A história desta nova capital, Belo Horizonte, e sua degradação sob o efeito do crescimento populacional ao longo do século 20 são objeto de reflexão por Carlos M. Teixeira. Coube ao autor imaginar um lado positivo e portador do futuro para as imagens deprimentes de uma cidade que sonhava ser tão bonita quanto um ideal, e que o tempo tornou tão pouco atraente quanto disfuncional.
Pré-história
Essa lenta catástrofe urbana tem um tipo de pré-história que tem sua origem no ato simbólico de estabelecer a capital moderna no local de uma antiga cidade comercial. Essa decisão, que admite construir a nova cidade a partir da destruição da antiga, de acordo com o princípio da tábula rasa, é indicativa de uma dinâmica que na época se aplicou a muitos campos e à qual se deu um nome: destruição criativa. É o momento em que o economista austríaco Joseph A. Schumpeter (1883-1950) denomina de destruição criativa a própria lógica da modernização capitalista, sua necessidade de destruir para impor a novidade em que se baseia seu desenvolvimento (1).

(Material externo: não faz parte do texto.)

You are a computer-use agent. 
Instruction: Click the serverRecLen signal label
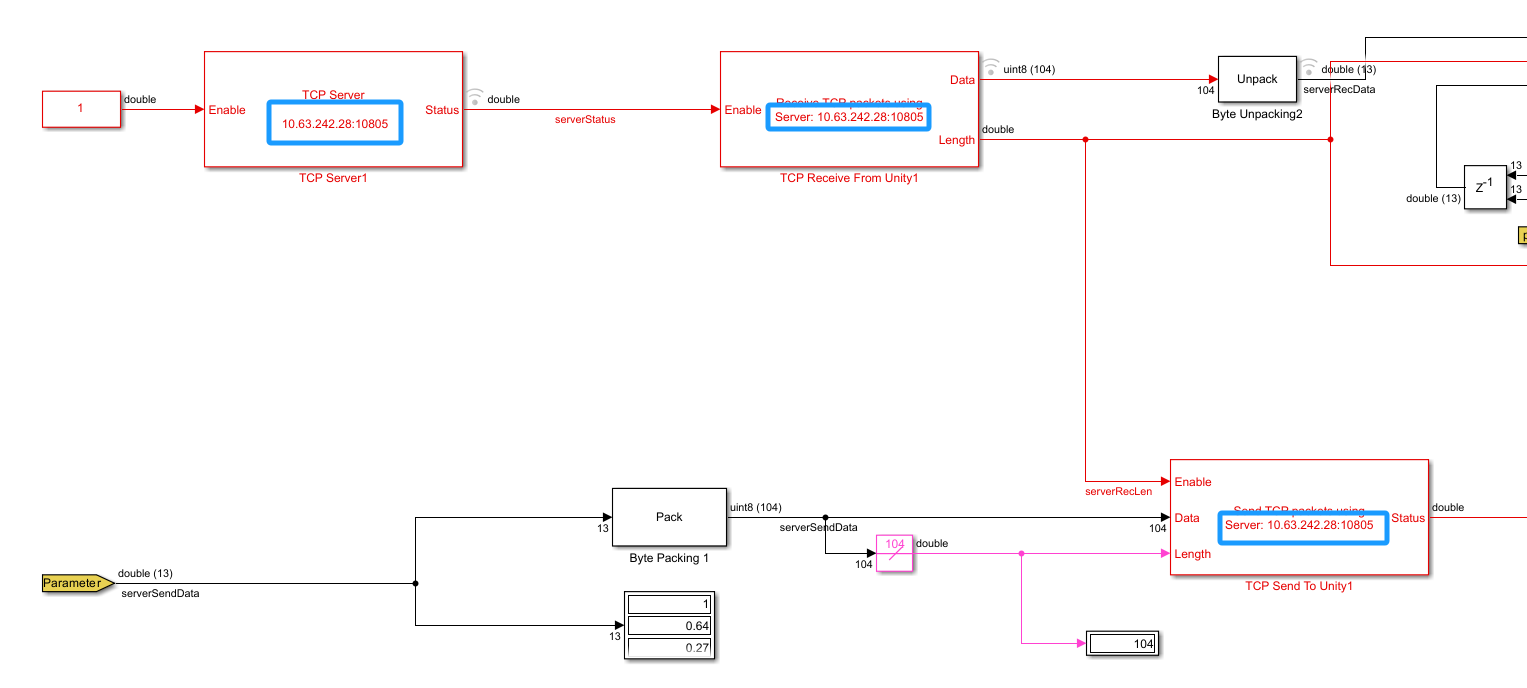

A primeira a perceber as consequências dessa dura lei do progresso foi a própria Comissão Construtora que, em um gesto altamente simbólico, convidou o pintor Emilio Rouède (1848-1908) para vir pintar, antes que desaparecesse, o que existia no local onde seria erguida Belo Horizonte, ou seja, a paisagem do Curral del Rey. A escolha deste artista, sem dúvida, não se deve ao acaso. Emilio Rouède foi um daqueles migrantes europeus que sabiam fazer de tudo e que estavam disponíveis. Ele havia estabelecido uma reputação de pintar com uma velocidade excepcional, e alegou-se que algumas de suas pinturas foram concluídas em menos de quatro minutos. Rouède era, portanto, ideal para o trabalho, pois era necessário agir rapidamente para capturar esse cenário quando as grandes obras de desenvolvimento já haviam começado.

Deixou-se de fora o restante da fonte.